Personal information
- Nationality: Israel
- Born: 4 April 1943 (age 83) Baghdad, Iraq
- Height: 5 ft 1.5 in (156 cm)
- Weight: 108 lb (49 kg)

Sport
- Country: Israel
- Sport: Athletics
- Events: 400 metres, 800 metres, 1500 metres

Achievements and titles
- Personal bests: 400 m: 56.35; 800 m: 2:06.5;

Medal record
Women's athletics
Representing Israel
Asian Games
| Gold medal – first place | 1966 Thailand | 800 m |
| Gold medal – first place | 1970 Thailand | 800 m |
| Gold medal – first place | 1970 Thailand | 1500 m |
| Bronze medal – third place | 1974 Tehran | 1500 m |
Asian Championships
| Bronze medal – third place | 1975 Seoul | 1500 m |
| Bronze medal – third place | 1975 Seoul | 3000 m |

= Hana Shezifi =

Israeli former Olympic runner (born 1944)

Hana Shezifi (also Channa or Hannah and Shezifi-Zadik or -Tsadik; חנה שזיפי; born April 4, 1944) is an Israeli former Olympic runner.

Shezifi is a former Israeli Women's Champion in the 400 metres, 800 metres, and 1500 metres, won a gold medal for Israel in the 800 metres at the 1966 Asian Games, and won gold medals for Israel in the 800 metres and the 1500 metres at the 1970 Asian Games. She was voted the 1970 Outstanding Woman Athlete by the Asian Track and Field Federation, and was voted Israel's Athlete of the Year in 1970.

==Early and personal life==
Shezifi was born in Baghdad, Iraq, and is Jewish. She is married to Ilan Shezifi, chief tournament director for the Israel Bridge Federation, who is also a former runner.

==Track career==
Shezifi began running with Petach Tikva Hapoel when she was 16 years old. Her personal bests were 56.35 in the 400 metre run (1968), and 2:06.5 in the 800 metre run (1970).

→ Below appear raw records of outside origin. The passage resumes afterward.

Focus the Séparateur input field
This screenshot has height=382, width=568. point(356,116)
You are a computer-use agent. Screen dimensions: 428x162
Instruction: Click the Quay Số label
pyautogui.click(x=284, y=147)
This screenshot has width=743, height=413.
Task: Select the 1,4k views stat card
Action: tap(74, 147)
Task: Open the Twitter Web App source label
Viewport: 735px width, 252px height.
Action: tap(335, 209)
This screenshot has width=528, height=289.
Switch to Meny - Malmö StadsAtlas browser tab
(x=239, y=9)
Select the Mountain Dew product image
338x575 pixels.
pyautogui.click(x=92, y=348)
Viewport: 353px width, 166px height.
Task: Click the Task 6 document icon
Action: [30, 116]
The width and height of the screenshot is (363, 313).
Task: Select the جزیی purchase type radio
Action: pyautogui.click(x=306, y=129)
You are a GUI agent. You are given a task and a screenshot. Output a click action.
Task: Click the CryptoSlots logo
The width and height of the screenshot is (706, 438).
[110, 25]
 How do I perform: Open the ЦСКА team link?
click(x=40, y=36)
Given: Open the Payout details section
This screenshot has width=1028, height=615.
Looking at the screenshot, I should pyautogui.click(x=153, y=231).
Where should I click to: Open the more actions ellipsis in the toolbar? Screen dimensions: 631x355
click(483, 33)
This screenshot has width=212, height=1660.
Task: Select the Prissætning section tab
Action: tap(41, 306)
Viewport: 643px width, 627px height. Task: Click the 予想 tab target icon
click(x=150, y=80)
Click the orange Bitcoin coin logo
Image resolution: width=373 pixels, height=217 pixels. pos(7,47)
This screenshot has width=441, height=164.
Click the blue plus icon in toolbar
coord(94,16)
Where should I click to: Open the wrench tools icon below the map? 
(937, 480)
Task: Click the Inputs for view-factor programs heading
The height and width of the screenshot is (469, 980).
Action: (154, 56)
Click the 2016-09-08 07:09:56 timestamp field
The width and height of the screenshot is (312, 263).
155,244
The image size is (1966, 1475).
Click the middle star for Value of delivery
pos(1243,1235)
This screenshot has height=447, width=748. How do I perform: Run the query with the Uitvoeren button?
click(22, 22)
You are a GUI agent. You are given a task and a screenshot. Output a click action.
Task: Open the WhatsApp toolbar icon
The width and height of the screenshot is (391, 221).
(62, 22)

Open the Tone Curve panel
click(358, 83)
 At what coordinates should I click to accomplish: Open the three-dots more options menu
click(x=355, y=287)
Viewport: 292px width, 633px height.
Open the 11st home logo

She was the Israeli Women's Champion in the 400 metres (1967), in the 800 metres (1961–68, 1971), and in the 1500 metres (1970). Shezifi competed for Israel in the 1965 Maccabiah Games.

She won a gold medal for Israel at the 1966 Asian Games in the 800 metres in Thailand in 2:10.5.

Shezifi competed for Israel at the 1968 Summer Olympics in Mexico City, Mexico, at the age of 24, in track. In the Women's 400 metres she came in 7th in Heat 3 with a time of 56.3, and in the Women's 800 metres she came in 6th in Heat 2 with a time of 2:09.23. When she competed in the Olympics she was 5 ft 1.5 in tall and weighed 108 lb.

She won gold medals for Israel at the 1970 Asian Games in the 800 metres (2:06.5; winning by 40 metres and setting an Israeli record) and the 1500 metres (4:25) in Thailand, and Shezifi was voted the Outstanding Woman Athlete by the Asian Track and Field Federation. Shezifi was voted Israel's Athlete of the Year in 1970.

She won a bronze medal for Israel in the 1500 metres (4:31) at the 1974 Asian Games in Tehran, Iran.

She also won bronze medals in the 1500 metres and the 3000 metres at the 1975 Asian Athletics Championships held in Seoul, South Korea.

==Bridge career==
Since 1996, Shezifi has been Chairperson of the Israeli Bridge Federation.